Wall Street had a downbeat start on Wednesday morning, as market participants once again tried to balance their hopes for more favorable interest rate policy against the uncertainties of trade developments. The latest data on inflation seemed to give the Federal Reserve the all-clear to cut rates if it wants to, and the coming G20 meeting at the end of June promises to capture the attention of the whole world. As of 11 a.m. EDT, the Dow Jones Industrial Average (^DJI 0.47%) was down 8 points to 26,040. The S&P 500 (^GSPC 0.53%) lost 5 points to 2,880, and the Nasdaq Composite (^IXIC 0.74%) fell 22 points to 7,801.

Even with relatively small moves for the market as a whole, some stocks managed to see more dramatic action. Mattel (MAT 0.39%) saw its shares climb substantially on the potential for a possible acquisition, while Dave & Buster's Entertainment (PLAY -1.34%) gave its investors cause for concern in its latest financial report.

Mattel rebuffs a suitor

Shares of Mattel were higher by 9% after news surfaced that the toy maker had rejected an acquisition bid from an industry peer. Privately held MGA Entertainment, which makes the Bratz line of dolls, sent a proposal to Mattel's CEO in late May, which Mattel apparently rejected last week.

Several Barbie dolls on stands lined up together.

Image source: Mattel.

This isn't the first time that MGA and CEO Isaac Larian have sought to buy the toy maker. In April 2018, MGA made a similar unsolicited bid for Mattel that was rejected shortly thereafter.

Yet the two companies also have a highly contentious history. They have sued each other in the past, with allegations largely stemming from the competition between Bratz and Mattel's Barbie doll line. Bratz sales soared during the early 2000s as Barbie sales fell, and signs of the long-standing feud between the two companies remain evident.

From an investing standpoint, shareholders seem to like the idea that anyone's interested in the struggling toy maker. Even after today's gains, the stock remains near its worst levels since the turn of the millennium and down two-thirds from where it traded just three years ago.

Dave & Buster's takes a hit

Meanwhile, shares of Dave & Buster's Entertainment plunged 21% following the release of its fiscal first-quarter financial report. The entertainment and dining operator said that despite a nearly 10% rise in revenue, net income was almost flat compared to year-ago levels, and comparable-store sales declines of 0.3% weighed on the chain's efforts to grow through expansion.

Dave & Buster's cited a number of factors for the comps weakness. Although the company's special events business saw modest growth, walk-in customers contributed less to its success. Weaker numbers in food and beverage sales more than offset modest gains in amusement-related revenue on a comparable basis.

Despite the news, Dave & Buster's doubled down on its expansion strategy. The company still believes that it can more than double the number of locations it has in the North American market without cannibalizing its existing store base. Efforts to simplify menu offerings, introduce new games, and become more mobile-savvy seem to be gaining traction.
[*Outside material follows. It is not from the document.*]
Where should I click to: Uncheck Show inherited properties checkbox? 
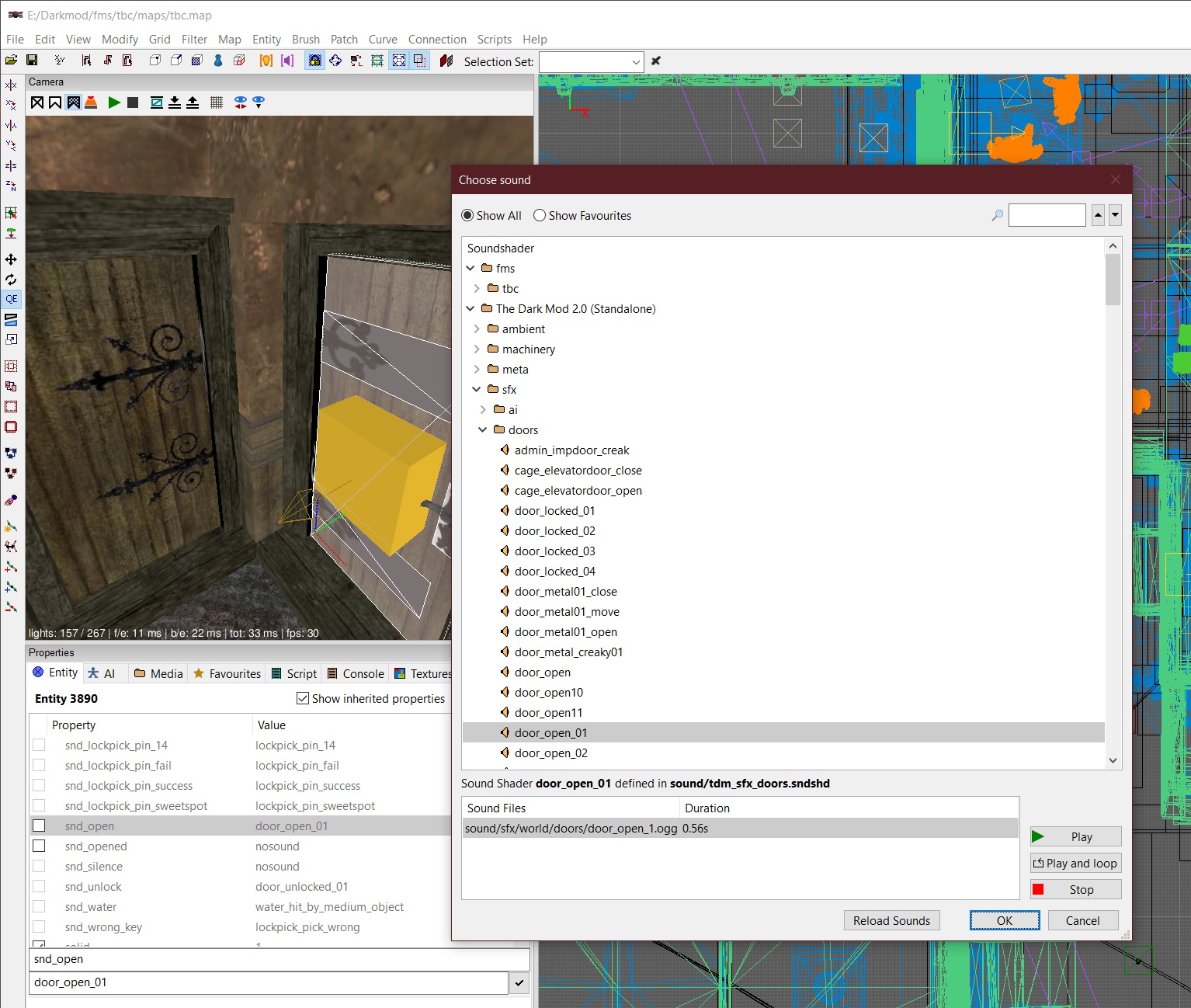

Yet Dave & Buster's outlook for the coming year deteriorated, and it now thinks that its comps are probably going to decline for the full year, with guidance for -1.5% to 0.5% for the metric. Even if the food and entertainment provider can find ways to make its operations as efficient as possible, it'll still need to get customers coming back in the door -- and that could take more time to accomplish than shareholders are willing to give Dave & Buster's right now.